ALBA ADRIATICA. La pianta organica dei capisettore del Comune di Alba Adriatica potrebbe cambiare di nuovo, a pochi mesi dalla rivoluzione decisa tra le polemiche dell’amministrazione comunale di Alba Adriatica. Da luglio, infatti, è caos nell’ufficio degli affari sociali a causa dell’iter bloccato per le nuove assunzioni e dell’aspettativa presa dal responsabile temporaneo del servizio. Ora sarebbe in arrivo il nuovo piano dell’amministrazione, che prevederebbe la riassegnazione di diversi incarichi tra i capisettore, tra cui il turismo, il Suap (sportello unico attività produttive) ed il commercio, così da alleggerire il carico degli uffici più in difficoltà. Il piano doveva essere condiviso con i funzionari in una riunione della settimana scorsa poi rimandata per l’assenza, giustificata, di molti degli interessati.

«È l’ennesimo passo indietro dell’amministrazione del sindaco Tonia Piccioni», commenta la decisione il consigliere di opposizione Nicolino Colonnelli, che continua così il botta e risposta polemico con il vicesindaco e assessore al personale Massimo Tonelli, che nei giorni scorsi aveva cercato di minimizzare il problema dell’ufficio affari sociali e diffondere tranquillità. «Dal vicesindaco arrivano solo giustificazioni: non ha nemmeno smentito i problemi dell’ufficio, non dando risposte ai cittadini che lamentano un disservizio», continua Colonnelli, poi aggiungendo: «È capitato a tutte le amministrazioni di avere funzionari in aspettativa, ma mai si sono bloccati i servizi. Il problema è stato creato dall’amministrazione con la riassegnazione degli incarichi e con un iter di assunzione dei nuovi capisettore sbagliato, del quale avevo già anticipato le conseguenze per tempo».
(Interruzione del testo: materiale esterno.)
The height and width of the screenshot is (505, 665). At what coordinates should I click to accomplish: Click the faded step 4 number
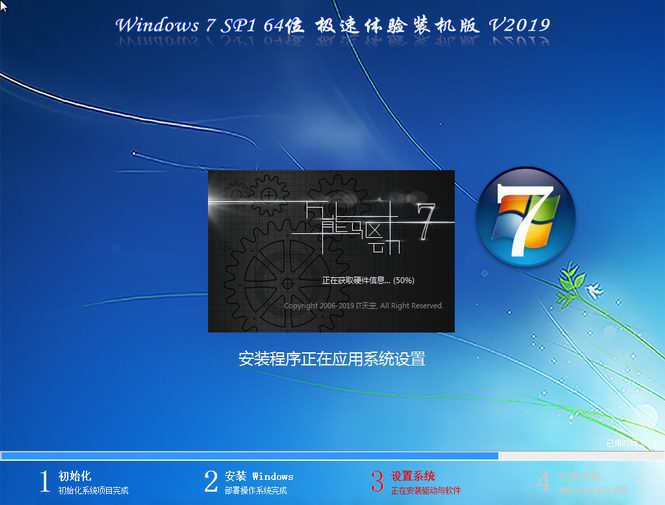[543, 482]
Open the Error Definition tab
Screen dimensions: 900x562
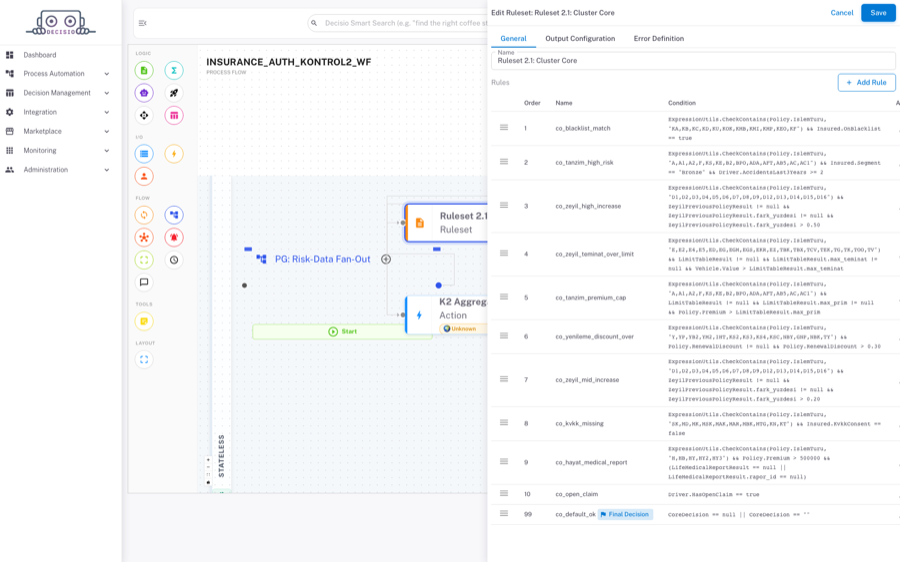click(658, 38)
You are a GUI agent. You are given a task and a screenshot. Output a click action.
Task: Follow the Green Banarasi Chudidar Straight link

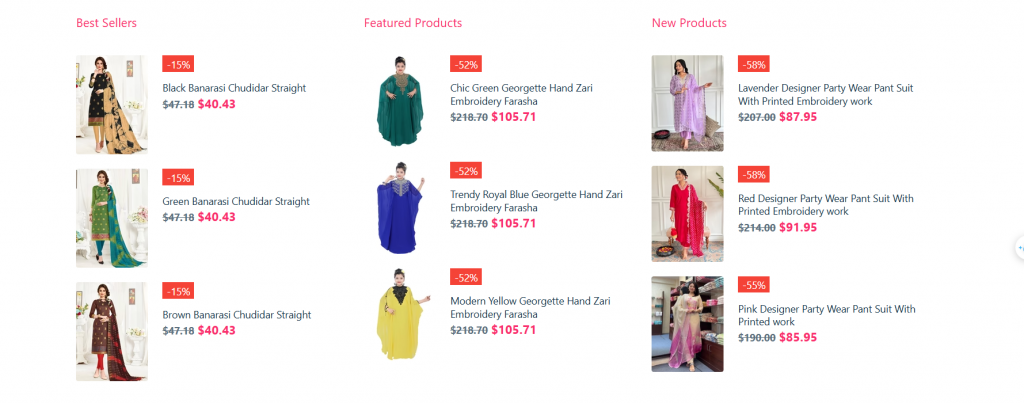[236, 201]
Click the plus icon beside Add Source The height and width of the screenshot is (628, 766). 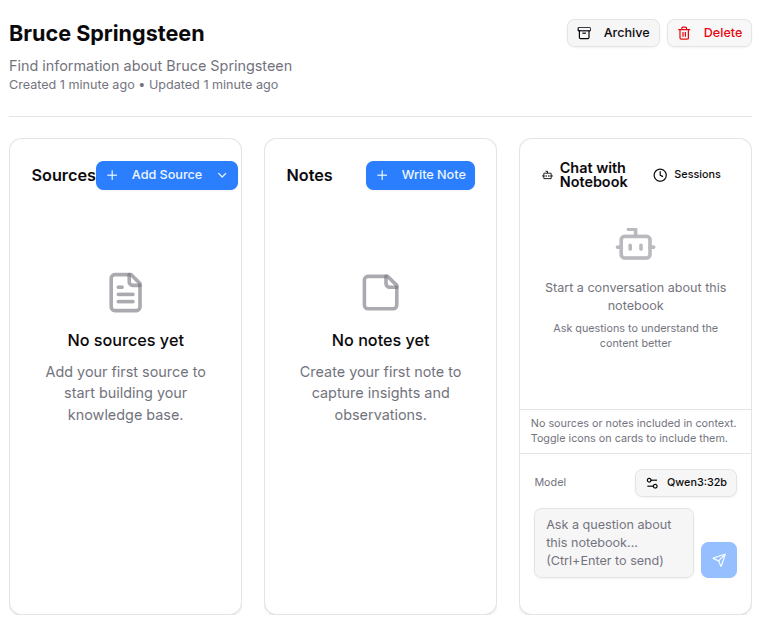click(112, 175)
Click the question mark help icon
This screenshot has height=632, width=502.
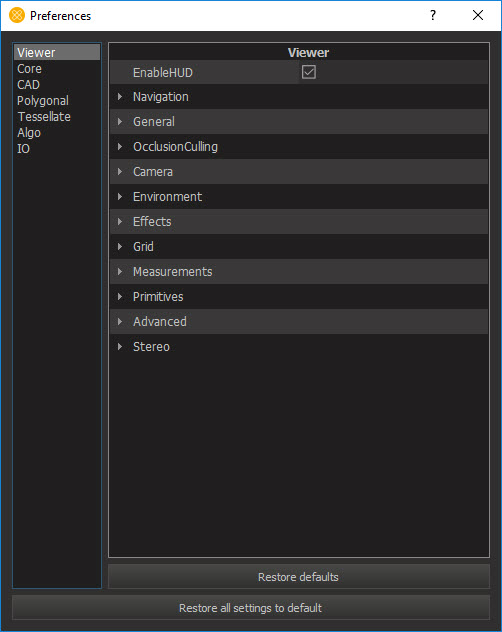tap(433, 15)
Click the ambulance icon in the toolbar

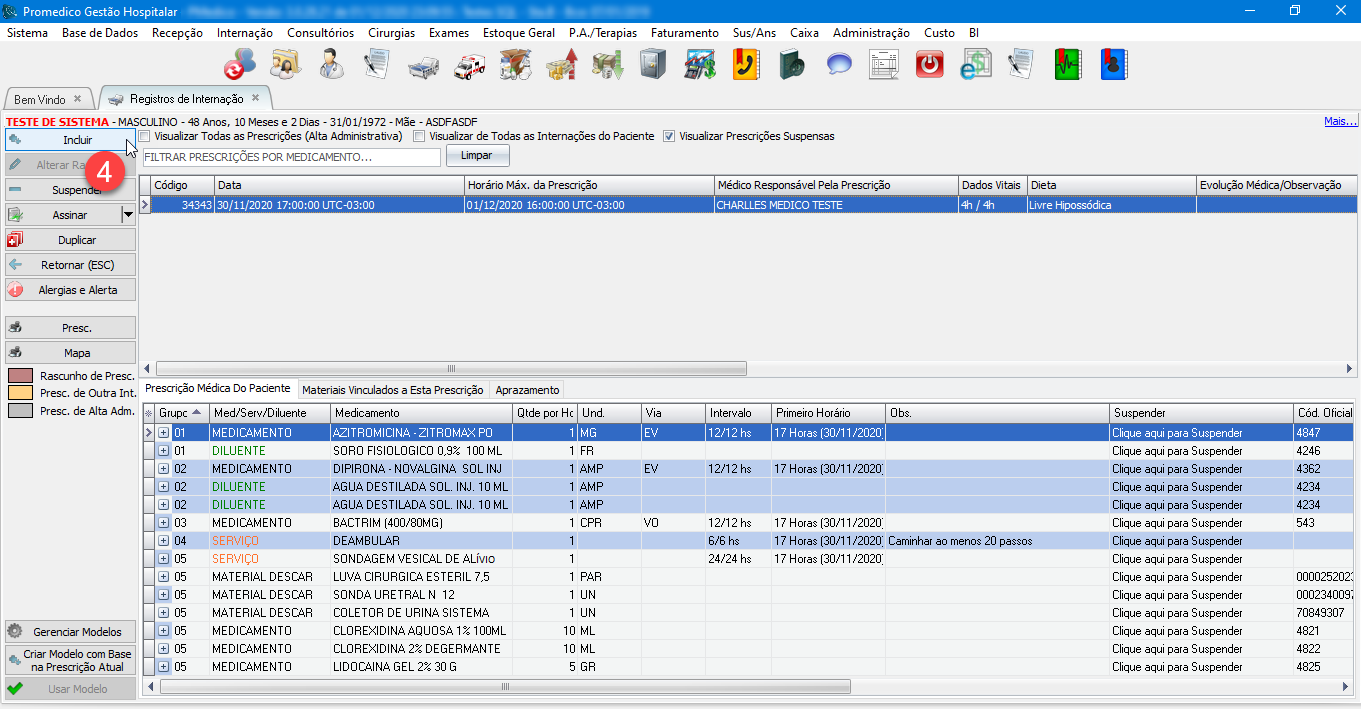470,65
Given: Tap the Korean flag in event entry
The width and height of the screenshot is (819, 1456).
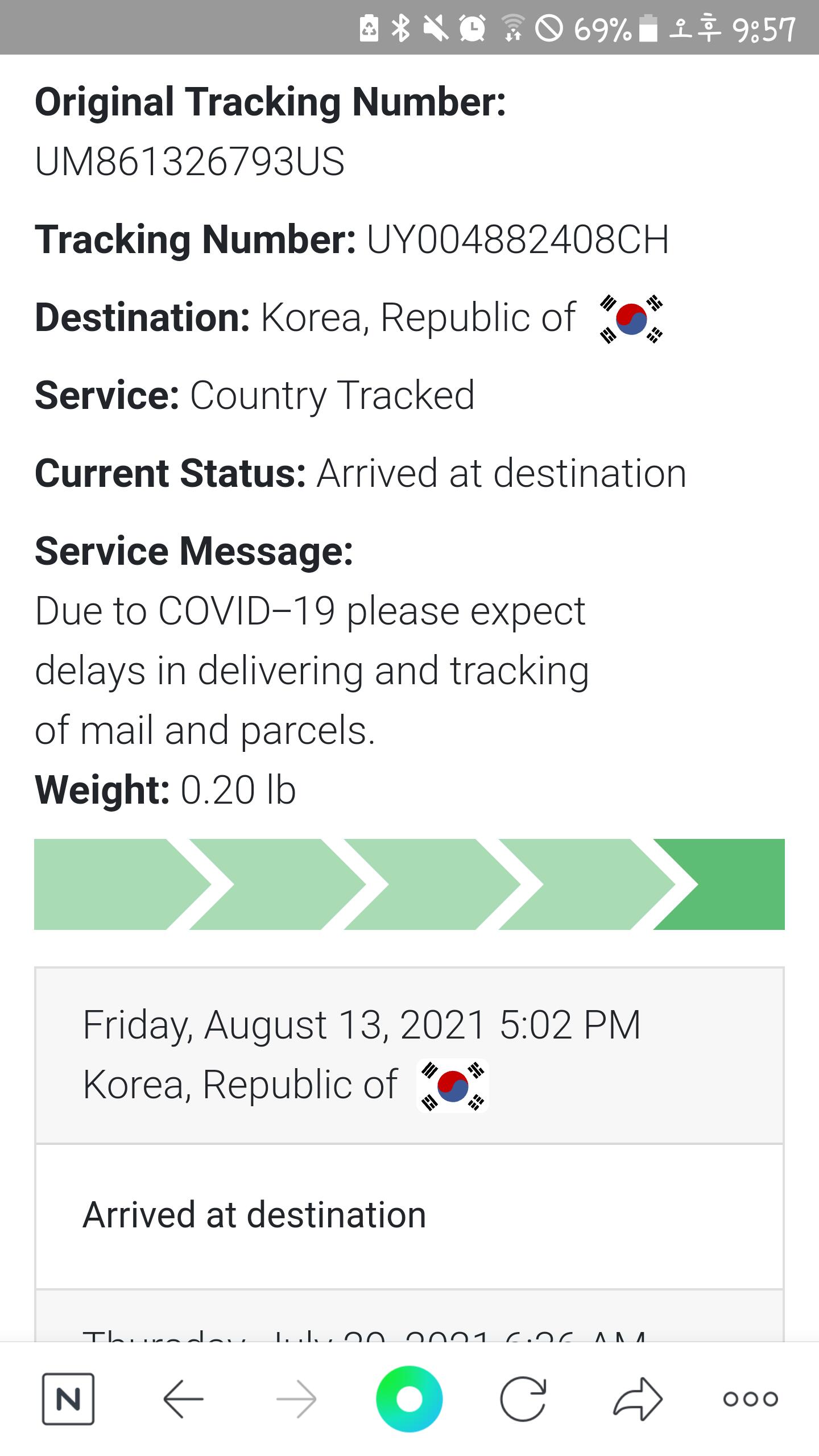Looking at the screenshot, I should (453, 1085).
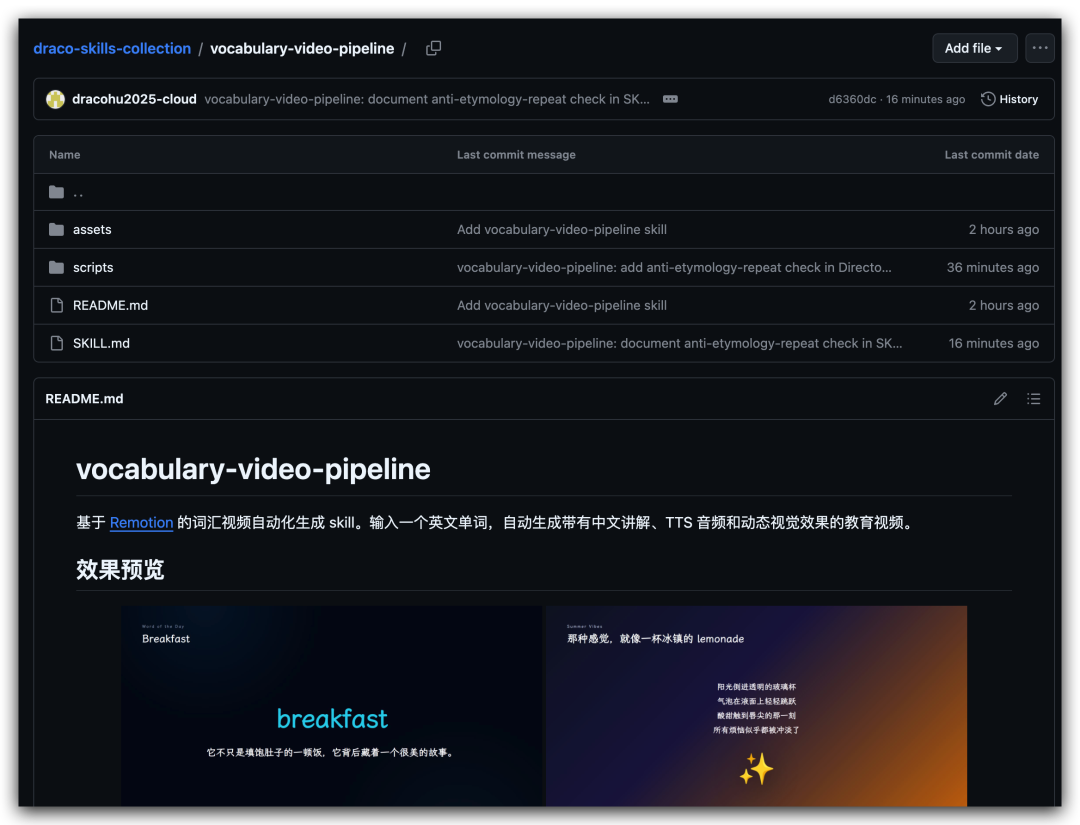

Poi il consigliere di opposizione rincara la dose con un’altra notizia: «La nuova riassegnazione degli incarichi è dovuta a sua volta ad un altro passo indietro: al caposettore del sociale prima è stata accettata l’aspettativa per motivi familiari, poi gli è stata sospesa visti i problemi degli uffici, infine anche la sospensione è stata annullata nei giorni scorsi dopo che il dipendente in questione ha dovuto mettere di mezzo l’avvocato per vedere rispettati i propri diritti. Un clima avvelenato, dovuto a decisioni prese con presunzione e senza conoscere le leggi, che poi si rivelano errori da correggere».

Parole dure, quelle di Colonnelli, che da una parte confermano le voci di una certa difficoltà nei rapporti tra l’amministrazione e i funzionari del Comune, e dall’altra anticipano un autunno caldo del dibattito cittadino, tra opposizioni sempre più critiche e polemiche che rischiano di tornare fortissime.